If we want to expand who works in solidarity with newer waves of immigrant workers, we must invest time and energy into developing relations of reciprocity which directly confront common exploitation. It may be tempting to try to take shortcuts to building these relationships. But after generations of division and racism we can’t expect symbolic or rhetorical appeals to produce much change in actually cultivating common solidarity. While we need to confront the regressive and reactionary anti-immigrant and racist agitators within society, we must simultaneously expand the communities of exploited workers who we can cultivate solidarity with.

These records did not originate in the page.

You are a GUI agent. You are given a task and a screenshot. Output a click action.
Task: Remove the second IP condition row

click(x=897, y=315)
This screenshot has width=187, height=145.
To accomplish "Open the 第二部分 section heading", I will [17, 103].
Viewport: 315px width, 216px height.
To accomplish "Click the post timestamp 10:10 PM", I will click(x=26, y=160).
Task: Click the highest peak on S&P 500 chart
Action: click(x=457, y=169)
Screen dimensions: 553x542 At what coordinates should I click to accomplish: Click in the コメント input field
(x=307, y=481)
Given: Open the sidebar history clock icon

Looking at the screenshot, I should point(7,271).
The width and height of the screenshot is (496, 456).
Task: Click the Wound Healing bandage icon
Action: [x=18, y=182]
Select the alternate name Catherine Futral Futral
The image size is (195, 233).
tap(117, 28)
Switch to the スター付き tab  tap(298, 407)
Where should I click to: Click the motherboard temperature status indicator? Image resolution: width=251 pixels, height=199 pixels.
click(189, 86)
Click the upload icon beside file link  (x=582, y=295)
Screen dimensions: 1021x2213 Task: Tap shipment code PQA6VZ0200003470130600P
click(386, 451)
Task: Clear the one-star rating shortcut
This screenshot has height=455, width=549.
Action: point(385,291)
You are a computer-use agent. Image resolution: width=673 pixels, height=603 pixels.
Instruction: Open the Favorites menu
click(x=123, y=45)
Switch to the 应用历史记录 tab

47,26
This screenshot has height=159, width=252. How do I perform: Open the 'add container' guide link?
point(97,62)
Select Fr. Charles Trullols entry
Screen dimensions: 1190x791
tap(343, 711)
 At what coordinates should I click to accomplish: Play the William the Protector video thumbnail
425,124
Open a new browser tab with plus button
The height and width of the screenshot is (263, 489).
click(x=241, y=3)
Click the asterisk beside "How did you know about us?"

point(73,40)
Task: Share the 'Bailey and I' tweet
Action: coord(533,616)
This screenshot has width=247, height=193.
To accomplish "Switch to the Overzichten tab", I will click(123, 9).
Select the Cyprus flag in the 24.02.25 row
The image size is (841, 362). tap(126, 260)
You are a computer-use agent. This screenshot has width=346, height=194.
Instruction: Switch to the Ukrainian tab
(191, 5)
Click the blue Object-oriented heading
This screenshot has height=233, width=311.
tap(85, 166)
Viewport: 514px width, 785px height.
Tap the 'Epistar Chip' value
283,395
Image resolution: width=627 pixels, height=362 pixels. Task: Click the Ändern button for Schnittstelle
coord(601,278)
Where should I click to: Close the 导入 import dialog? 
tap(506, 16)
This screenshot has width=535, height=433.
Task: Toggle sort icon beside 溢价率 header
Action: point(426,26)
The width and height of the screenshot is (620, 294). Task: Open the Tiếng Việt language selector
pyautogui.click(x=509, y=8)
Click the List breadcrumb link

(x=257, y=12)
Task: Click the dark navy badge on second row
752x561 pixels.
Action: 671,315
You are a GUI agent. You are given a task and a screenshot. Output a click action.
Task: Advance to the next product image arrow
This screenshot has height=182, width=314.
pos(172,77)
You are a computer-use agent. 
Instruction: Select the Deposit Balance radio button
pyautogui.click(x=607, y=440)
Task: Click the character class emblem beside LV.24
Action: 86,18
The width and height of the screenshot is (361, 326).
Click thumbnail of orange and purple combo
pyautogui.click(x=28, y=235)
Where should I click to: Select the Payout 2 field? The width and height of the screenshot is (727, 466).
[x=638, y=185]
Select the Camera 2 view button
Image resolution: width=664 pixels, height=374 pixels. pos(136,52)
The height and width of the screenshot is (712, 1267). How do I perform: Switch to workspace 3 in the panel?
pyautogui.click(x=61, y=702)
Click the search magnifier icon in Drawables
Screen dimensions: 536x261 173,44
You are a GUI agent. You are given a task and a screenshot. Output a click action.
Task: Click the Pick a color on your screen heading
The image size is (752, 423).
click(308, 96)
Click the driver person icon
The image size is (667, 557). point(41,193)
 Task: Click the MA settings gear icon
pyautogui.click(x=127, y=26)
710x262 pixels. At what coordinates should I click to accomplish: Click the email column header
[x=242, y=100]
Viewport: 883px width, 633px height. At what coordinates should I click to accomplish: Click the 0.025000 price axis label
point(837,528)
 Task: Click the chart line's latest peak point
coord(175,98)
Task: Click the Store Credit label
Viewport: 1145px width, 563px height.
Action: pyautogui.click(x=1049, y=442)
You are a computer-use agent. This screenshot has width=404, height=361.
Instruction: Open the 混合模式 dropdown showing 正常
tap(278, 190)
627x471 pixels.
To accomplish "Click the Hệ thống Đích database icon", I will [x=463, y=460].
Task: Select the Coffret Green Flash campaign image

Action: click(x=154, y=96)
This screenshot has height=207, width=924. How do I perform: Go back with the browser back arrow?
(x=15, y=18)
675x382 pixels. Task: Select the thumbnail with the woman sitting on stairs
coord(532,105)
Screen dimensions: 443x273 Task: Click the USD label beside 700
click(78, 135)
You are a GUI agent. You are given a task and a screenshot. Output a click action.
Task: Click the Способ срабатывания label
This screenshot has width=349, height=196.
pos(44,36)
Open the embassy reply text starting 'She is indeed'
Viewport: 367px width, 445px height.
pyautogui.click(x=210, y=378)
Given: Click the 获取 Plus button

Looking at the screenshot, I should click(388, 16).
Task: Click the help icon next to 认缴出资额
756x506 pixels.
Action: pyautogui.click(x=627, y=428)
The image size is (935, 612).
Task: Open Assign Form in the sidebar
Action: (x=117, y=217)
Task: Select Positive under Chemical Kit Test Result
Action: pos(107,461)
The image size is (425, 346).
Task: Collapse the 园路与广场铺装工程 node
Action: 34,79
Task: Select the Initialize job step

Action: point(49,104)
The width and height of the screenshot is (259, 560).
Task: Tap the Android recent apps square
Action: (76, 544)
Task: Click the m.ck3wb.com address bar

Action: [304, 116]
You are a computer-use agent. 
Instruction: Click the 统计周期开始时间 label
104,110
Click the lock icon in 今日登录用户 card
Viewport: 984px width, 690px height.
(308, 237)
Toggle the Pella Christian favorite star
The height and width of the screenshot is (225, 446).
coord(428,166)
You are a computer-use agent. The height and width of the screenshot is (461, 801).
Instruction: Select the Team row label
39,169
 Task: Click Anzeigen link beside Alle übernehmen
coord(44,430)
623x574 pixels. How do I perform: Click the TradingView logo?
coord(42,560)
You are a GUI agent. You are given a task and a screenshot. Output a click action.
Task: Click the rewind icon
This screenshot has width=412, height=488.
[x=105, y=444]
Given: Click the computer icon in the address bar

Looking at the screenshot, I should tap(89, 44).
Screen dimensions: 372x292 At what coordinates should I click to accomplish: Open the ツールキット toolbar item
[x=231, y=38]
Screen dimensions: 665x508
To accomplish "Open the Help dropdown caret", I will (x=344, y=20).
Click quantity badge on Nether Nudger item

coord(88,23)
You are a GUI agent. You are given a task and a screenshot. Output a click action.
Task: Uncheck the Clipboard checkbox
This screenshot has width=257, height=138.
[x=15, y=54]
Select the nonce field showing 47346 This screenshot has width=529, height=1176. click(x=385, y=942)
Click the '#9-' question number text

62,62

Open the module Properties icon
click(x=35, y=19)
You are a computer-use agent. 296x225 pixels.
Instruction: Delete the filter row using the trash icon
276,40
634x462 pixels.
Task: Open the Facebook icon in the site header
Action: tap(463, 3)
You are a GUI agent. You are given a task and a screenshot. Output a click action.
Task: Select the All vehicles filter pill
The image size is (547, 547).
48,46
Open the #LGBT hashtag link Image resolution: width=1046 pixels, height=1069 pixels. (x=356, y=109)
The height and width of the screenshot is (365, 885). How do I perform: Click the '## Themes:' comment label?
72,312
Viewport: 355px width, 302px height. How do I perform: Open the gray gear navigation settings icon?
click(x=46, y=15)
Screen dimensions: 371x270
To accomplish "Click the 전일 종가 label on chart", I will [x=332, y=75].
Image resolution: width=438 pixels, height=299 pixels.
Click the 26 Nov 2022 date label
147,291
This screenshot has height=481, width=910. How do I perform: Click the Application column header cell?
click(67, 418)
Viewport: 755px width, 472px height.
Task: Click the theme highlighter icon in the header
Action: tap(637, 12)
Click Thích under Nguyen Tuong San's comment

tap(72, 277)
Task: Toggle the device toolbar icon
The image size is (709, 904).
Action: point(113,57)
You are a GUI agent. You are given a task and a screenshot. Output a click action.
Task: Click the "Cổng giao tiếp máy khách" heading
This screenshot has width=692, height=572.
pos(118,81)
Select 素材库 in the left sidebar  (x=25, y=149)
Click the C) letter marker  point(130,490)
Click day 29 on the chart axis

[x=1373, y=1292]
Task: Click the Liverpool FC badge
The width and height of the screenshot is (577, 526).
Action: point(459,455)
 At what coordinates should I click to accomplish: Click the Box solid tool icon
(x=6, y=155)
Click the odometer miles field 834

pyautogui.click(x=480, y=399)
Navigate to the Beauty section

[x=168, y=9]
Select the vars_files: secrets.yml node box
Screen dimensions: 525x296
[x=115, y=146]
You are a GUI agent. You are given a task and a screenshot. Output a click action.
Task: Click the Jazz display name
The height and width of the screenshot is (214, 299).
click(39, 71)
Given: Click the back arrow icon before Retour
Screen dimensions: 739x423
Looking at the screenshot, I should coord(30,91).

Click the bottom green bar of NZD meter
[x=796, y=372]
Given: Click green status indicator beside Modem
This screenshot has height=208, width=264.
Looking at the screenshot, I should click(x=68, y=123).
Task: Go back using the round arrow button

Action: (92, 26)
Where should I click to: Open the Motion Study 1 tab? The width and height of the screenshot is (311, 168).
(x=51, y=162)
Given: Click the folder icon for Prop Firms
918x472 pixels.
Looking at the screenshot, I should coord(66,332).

To build this common ground, our work needs to provide ample time for people to understand the root causes of the growing economic inequality and the methods through which we can shift that inequality and demand economic accountability. When we have come to a common understanding, we talk about the need to grow larger movements and increase grassroots worker power. It is in this context -- after we come to a common power analysis that targets corporate and economic structures—that we are able to expand on our ability to build solidarity. It is out of the common understanding that we need to build solidarity in order to win tangible economic justice goals.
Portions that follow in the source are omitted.